Again, the landscape scenes in the inlay make some more sense to me as I listened to the album. As with me, I worship more when I see the mystery of His creation unfold before me. Just look at this world, just take one good look, and see if it does not compel you to sing loud praises to God.


I already wrote at length about Oceans (Where Feet May Fail) here, so you already know that’s one of my favorites.

I also love Up In Arms, which is quickly becoming my battle cry these days. Just look at this line: “Your love has got me up in arms again and this hope won’t let me go.” Makes me want to grab my sword and just go slay bears and lions, and maybe a Goliath or two.

Stand and Wait is another favorite. “I will stay should the world by me fold, lift up Your name as the darkness falls. I will wait and hold fast to Your word.
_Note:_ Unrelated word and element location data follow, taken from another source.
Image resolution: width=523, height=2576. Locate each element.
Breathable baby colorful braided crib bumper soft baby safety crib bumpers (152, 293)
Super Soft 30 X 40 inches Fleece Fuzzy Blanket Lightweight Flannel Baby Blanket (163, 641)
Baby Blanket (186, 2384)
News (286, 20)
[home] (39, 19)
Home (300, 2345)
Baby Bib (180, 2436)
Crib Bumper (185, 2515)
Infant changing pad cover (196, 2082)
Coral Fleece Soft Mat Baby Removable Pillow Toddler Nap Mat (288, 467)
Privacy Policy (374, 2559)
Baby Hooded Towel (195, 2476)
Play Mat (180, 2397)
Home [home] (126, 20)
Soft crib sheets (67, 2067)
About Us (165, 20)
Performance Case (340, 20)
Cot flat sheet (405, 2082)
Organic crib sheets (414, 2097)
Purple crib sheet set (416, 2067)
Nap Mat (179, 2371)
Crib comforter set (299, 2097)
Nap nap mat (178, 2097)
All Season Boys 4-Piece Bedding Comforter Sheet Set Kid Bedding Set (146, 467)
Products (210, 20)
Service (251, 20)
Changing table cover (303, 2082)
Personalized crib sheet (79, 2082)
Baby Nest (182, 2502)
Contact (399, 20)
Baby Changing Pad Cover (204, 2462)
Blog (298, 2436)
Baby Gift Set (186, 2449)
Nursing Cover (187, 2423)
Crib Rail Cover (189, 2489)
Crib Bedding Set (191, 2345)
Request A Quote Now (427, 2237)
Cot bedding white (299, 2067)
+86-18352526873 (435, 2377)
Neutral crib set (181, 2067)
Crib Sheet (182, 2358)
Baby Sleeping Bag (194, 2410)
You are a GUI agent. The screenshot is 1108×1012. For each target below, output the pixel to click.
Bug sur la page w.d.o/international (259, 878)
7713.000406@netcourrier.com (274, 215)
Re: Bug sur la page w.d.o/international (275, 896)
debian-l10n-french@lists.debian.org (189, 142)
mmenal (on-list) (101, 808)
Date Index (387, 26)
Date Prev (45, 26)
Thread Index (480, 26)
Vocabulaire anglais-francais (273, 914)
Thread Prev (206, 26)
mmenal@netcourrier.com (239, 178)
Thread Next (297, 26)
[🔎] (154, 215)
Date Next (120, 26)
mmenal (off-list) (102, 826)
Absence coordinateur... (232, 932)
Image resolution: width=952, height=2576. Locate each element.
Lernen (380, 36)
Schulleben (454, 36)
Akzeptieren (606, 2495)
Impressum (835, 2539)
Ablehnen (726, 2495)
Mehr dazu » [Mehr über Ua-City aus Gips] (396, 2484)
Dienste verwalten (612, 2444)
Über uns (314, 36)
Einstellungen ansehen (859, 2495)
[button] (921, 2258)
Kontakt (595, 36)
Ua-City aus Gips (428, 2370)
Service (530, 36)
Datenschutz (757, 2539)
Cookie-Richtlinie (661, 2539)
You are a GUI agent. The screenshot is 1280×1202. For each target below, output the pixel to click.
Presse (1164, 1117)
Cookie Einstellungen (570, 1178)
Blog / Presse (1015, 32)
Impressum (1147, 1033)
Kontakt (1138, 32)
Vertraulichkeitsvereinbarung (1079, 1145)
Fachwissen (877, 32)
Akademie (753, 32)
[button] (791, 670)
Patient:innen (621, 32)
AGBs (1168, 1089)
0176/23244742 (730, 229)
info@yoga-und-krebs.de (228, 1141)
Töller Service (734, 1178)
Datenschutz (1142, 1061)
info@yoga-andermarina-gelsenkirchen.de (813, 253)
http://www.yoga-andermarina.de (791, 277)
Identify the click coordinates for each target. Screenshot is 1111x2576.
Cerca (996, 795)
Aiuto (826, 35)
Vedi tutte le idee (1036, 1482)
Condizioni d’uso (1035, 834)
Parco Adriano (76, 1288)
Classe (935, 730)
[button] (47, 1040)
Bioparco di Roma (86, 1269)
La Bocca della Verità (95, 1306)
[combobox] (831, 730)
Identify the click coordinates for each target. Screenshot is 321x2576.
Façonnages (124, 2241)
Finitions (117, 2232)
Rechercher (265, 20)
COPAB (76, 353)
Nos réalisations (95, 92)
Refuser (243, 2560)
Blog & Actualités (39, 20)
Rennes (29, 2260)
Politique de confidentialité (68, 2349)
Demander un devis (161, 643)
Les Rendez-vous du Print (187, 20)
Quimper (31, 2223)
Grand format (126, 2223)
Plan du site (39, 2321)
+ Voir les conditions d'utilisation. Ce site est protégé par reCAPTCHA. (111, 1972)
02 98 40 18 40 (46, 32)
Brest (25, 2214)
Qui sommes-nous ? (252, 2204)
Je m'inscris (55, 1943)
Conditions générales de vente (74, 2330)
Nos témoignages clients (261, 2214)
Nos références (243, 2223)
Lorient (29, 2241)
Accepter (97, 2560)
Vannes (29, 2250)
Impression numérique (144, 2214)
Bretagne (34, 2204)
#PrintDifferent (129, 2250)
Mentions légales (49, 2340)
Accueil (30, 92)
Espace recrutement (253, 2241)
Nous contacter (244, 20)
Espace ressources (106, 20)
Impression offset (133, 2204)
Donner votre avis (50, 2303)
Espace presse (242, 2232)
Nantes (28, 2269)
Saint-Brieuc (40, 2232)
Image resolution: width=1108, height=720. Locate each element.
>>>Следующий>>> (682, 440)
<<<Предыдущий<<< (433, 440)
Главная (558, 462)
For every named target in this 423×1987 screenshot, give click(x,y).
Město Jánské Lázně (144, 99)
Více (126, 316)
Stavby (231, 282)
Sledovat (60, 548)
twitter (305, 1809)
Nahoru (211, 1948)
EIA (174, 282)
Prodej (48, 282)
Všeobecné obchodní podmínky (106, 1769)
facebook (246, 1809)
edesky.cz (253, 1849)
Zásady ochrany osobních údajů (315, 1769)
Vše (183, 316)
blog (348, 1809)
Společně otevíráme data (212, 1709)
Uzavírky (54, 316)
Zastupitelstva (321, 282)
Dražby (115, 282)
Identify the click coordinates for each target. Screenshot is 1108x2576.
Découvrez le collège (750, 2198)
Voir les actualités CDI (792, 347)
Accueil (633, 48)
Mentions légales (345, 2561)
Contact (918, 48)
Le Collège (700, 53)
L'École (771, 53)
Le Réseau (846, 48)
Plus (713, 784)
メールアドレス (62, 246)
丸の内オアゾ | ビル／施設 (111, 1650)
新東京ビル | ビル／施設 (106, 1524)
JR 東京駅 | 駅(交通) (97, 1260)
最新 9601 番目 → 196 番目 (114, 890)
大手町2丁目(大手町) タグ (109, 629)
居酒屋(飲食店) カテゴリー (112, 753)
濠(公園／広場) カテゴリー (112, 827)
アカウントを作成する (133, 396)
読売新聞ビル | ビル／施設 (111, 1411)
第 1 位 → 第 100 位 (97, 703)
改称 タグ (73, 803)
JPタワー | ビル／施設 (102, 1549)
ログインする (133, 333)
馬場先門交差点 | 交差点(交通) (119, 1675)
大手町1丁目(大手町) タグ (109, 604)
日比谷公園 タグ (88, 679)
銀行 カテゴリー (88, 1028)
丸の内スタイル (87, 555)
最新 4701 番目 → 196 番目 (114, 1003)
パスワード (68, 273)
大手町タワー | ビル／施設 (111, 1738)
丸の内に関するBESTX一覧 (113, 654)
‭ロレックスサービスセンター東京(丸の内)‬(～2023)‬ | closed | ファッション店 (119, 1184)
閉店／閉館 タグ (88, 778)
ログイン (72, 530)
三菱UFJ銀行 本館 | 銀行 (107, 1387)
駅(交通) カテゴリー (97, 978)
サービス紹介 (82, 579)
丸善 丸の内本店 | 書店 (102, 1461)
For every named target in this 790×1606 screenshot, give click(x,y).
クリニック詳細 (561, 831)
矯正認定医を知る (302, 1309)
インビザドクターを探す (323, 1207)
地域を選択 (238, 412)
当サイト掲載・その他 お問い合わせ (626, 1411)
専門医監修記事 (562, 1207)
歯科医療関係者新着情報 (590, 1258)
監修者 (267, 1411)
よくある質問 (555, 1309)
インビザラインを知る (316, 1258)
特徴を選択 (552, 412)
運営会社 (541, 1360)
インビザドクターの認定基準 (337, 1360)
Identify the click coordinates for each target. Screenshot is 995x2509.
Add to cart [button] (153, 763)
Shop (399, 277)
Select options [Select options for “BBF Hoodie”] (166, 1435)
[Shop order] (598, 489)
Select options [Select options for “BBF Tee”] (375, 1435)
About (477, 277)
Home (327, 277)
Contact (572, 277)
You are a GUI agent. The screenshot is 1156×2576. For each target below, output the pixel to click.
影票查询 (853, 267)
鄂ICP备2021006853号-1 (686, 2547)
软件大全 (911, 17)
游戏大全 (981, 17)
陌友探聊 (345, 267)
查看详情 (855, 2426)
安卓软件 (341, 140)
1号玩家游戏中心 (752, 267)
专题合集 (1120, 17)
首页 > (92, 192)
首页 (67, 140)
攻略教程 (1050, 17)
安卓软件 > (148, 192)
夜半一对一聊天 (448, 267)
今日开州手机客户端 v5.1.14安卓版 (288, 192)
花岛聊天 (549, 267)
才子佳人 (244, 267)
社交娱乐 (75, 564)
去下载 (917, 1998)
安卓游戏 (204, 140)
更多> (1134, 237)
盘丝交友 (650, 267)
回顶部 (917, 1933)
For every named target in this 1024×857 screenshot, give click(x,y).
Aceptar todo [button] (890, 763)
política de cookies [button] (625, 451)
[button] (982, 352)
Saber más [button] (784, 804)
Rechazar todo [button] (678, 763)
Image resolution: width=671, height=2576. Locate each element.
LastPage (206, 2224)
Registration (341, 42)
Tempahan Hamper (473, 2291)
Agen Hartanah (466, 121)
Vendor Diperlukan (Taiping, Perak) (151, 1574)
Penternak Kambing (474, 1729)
Heart on Your heart and my eyes on You.” Enough said, yeah?

Worship Factor

Ailene: But I think I like it this way, the fact that it’s not something I can sing with a congregation. I put this on when I’m worshipping and it feels like they’re singing the anthems of my heart.
John: This album, while it may create conundrums in the traditional worship churches (never mind the conservative ones)– they write the songs of my heart.


Now let’s give away some CD+DVDs.

We have two Zion CD+DVDs here that need to go to their rightful owners. Here’s how you’re going to assert that you are the rightful owner of that CD+DVD.

What you need to do is find an old photo or take one of a landscape/scenery/anything that goes along with Philippians 4:8. Put your favorite verse on it or a line from one of your favorite worship songs on it, like so (think Overgram):


To make things less complicated, we’re only going to run this through Twitter and Instagram. Which means you have until 11PM (Philippine time) on Sunday, March 31, 2013 to upload that photo on Twitter and Instagram and then tag us, @TheAilene and @JohnHofilena (that applies for both Twitter and Instagram). Don’t forget to put the hashtag: #ZionIsMine.

A couple of neutral people and a representative from House Of Praise will pick three of those photos based on: creativity, originality, aesthetic niceness, cuteness, and again everything according to Philippians 4:8.

We ship to anywhere. Really.

Addendum: April 8, 2013. WE’VE GOT WINNERS!

Sorry it took a while to announce this, I was out and about last week and when I got home we didn’t have Internet. Heh. After our unbiased judges went through all the photos, the #ZIONISMINE winners are:

1. Stef Juan – http://instagram.com/p/XUEExIxckE

2. Jamie Flores – http://instagram.com/p/XTmstFmNGB

3. Angel Fernandez – http://instagram.com/p/XJmcHNl1uS

These three will be receiving Hillsong United’s latest album, Zion, by mail. Yes, it’s the CD+DVD one. Will be sending everything out this week. Congratulations, guys! And thanks for all the healthy participation!